It’s been teased to us before, but here it is in all of it’s – The Aston Martin Vulcan – quite possibly the most outrageous British supercar ever produced.
The track-only special is takes its name from the Vulcan bombers which operated from the former airbase that is now Aston Martin‘s Gaydon plant. This extreme machine is certainly not for the faint of heart. We’ve been looking at the Vulcan via the incredible numbers it offers – here are our five favourite and, as always, beautiful high-res photos too.
12 – the number of cylinders
Aston Martin loves a V12 – the big, silky smooth engines produce a distinctive sound and currently see service in the Vantage, the Vanquish and DB9. The one in the Vulcan, however, is a little more special. While the basic block is much the same as the road going examples, the heavy use of knowledge gained from the brand’s success in sports car racing sees a vast development to the unit. The engine is mounted ahead of the driver, but behind the front wheels for optimum weight distribution. All this sees total power output stand at…

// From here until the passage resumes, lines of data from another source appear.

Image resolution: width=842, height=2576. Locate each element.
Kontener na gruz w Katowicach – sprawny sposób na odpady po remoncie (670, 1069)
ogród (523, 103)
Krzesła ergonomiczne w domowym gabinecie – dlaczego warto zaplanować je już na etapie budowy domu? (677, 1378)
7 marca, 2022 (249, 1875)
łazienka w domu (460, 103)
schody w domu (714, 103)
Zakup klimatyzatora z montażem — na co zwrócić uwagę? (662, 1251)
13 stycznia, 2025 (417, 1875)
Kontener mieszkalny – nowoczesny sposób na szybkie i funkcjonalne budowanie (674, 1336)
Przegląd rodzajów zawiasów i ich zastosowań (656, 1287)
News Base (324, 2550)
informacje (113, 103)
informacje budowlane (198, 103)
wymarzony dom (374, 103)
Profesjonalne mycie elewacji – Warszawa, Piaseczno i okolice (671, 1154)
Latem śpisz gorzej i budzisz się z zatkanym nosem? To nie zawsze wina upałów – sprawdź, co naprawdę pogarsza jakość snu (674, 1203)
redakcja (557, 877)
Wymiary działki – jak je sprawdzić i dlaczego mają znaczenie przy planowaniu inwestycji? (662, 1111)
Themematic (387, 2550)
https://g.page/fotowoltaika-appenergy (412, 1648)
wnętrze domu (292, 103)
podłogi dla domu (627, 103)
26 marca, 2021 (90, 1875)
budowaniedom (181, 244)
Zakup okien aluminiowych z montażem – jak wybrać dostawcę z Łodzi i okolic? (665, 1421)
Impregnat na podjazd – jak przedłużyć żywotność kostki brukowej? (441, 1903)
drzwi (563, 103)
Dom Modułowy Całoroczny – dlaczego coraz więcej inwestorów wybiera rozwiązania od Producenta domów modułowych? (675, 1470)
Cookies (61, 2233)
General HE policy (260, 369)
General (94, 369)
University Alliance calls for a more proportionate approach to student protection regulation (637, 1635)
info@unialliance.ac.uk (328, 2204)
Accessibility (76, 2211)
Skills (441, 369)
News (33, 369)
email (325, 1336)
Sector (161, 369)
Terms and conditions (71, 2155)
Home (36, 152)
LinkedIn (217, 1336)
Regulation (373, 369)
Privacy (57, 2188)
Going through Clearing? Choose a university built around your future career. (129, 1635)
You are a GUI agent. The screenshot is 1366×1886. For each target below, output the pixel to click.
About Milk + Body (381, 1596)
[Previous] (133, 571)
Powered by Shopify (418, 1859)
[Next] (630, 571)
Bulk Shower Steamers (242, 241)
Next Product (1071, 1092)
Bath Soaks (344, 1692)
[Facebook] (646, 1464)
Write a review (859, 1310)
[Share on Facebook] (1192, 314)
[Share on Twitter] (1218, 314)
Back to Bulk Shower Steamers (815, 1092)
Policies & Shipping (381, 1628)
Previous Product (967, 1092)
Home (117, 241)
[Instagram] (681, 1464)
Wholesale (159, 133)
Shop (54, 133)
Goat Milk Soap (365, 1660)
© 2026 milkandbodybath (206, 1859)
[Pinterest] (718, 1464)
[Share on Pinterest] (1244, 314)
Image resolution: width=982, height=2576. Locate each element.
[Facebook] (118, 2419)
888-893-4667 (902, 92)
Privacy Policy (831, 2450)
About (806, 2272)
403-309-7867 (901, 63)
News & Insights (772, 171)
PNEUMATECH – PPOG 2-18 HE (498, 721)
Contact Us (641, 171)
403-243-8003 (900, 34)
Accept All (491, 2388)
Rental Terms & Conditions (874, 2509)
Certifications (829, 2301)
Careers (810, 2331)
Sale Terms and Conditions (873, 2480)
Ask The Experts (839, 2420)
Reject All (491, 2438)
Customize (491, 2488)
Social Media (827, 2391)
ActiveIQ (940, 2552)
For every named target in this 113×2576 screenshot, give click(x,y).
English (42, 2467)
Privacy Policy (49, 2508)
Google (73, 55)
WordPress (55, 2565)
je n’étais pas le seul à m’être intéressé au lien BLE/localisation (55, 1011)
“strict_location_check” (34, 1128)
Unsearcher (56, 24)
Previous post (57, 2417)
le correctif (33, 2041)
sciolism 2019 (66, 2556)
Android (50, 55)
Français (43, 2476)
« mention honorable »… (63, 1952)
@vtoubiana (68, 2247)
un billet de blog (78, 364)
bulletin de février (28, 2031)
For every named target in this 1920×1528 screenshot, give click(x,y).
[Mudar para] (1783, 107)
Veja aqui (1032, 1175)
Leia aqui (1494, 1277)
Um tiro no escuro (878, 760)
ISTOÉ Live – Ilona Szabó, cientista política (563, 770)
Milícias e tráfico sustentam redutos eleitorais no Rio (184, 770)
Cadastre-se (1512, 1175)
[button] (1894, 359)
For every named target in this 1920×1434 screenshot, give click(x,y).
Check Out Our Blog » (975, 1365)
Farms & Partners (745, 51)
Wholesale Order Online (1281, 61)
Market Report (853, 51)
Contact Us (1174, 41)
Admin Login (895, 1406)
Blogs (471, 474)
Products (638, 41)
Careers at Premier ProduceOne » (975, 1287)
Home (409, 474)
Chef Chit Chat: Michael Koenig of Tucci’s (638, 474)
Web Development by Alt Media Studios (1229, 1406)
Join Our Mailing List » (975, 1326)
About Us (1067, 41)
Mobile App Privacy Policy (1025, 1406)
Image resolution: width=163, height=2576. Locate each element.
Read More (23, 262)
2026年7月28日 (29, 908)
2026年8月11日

800 – power output in horsepower
…and that’s a conservative estimate. Despite a wild aerodynamic kit, which will inevitably sacrifice a little straight line performance for cornering grip (and therefore quicker lap times), top speed is likely to still beat 200mph. All that power is transmitted to the road via a motorsport derived six-speed sequential gearbox.
The noise it should make getting there, if the preview videos are anything to go by, should be magnificent. The side mounted exhausts will spit flames on downshifts during heavy braking. As if it needed any more visual drama!
1,350 – the Vulcan’s weight in kilos
Remarkably, the car weighs no more than a Volkswagen Golf. This has been achieved through the extensive use of exotic manufacturing materials. The entire chassis is constructed from a carbon fibre tub, while the body panels are made from the same material. With all of this potential for high speeds, some serious brakes are needed, which is why Aston Martin turned to Brembo. The Italian company has produced huge callipers to grip the 380mm carbon ceramic discs, which will help drivers to turn into corners harder and brake later than they thought possible.
24 – the Vulcan’s production run
Upon sitting inside, it’ll be easy to see what a bespoke vehicle the Vulcan is. Much of the dashboard is a single carbon fibre wing, helping the driver to feel cocooned, and focussed on the ‘sawn-off’ steering wheel and digital readout. Lightweight bucket seats keep the driver and passenger snug, while a full roll cage keeps them safe. That limited production run can perhaps go some way to explaining the price, too…
1.8 million – the price in Pounds Sterling
If you’re not intimidated enough by the monstrous engine, flame-spitting exhaust and the incredible rarity, then perhaps the astronomical price might seal the deal. It includes full race driving instruction from Darren Turner – Aston Martin racing driver and former winner of the Le Mans 24 hours. As well as training in some of Aston’s less extreme models, it is possible to spend time in Turner’s simulator, to gain extra knowledge and techniques in a safe environment away from the track.